_Try it_.
Find each line in the records below that contains the word "computer", and copy it out.

_Dataset content_.
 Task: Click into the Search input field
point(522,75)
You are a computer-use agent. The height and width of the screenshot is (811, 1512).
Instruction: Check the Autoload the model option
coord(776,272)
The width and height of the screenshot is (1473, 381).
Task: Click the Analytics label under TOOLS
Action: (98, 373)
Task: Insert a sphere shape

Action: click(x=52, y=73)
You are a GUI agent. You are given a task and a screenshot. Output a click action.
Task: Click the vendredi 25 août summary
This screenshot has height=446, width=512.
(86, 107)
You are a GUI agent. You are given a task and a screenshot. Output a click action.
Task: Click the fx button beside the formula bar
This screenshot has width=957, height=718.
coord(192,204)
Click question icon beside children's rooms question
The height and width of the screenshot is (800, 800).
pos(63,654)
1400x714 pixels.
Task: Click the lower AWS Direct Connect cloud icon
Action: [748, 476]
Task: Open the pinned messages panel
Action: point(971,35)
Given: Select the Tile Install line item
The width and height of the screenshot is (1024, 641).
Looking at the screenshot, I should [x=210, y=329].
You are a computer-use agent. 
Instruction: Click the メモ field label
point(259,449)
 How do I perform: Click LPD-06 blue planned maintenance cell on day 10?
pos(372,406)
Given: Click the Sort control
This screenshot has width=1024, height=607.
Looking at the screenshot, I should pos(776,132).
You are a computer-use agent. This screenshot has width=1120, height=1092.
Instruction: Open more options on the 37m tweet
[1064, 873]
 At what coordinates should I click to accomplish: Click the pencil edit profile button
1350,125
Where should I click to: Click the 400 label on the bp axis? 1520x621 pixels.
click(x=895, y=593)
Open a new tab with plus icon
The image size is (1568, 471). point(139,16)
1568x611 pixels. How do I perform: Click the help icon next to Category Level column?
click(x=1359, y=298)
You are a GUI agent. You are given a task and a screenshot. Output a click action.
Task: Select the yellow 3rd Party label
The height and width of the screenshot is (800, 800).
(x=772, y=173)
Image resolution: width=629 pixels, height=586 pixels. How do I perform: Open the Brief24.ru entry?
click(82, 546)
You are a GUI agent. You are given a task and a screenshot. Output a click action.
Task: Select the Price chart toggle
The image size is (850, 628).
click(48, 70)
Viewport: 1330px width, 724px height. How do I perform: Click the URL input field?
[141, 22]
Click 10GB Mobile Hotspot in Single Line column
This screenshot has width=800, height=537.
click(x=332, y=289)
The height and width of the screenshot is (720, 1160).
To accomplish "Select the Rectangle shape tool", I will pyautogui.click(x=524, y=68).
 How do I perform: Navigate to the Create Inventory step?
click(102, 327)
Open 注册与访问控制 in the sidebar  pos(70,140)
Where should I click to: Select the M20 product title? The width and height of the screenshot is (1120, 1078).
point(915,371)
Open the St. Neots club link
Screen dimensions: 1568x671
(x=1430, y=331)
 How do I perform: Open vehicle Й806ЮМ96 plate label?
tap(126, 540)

_Answer to this exercise_.
You are a computer-use agent. The height and width of the screenshot is (811, 1512).
You are a computer-use agent. 
You are a computer-use agent. This screenshot has width=1120, height=1092.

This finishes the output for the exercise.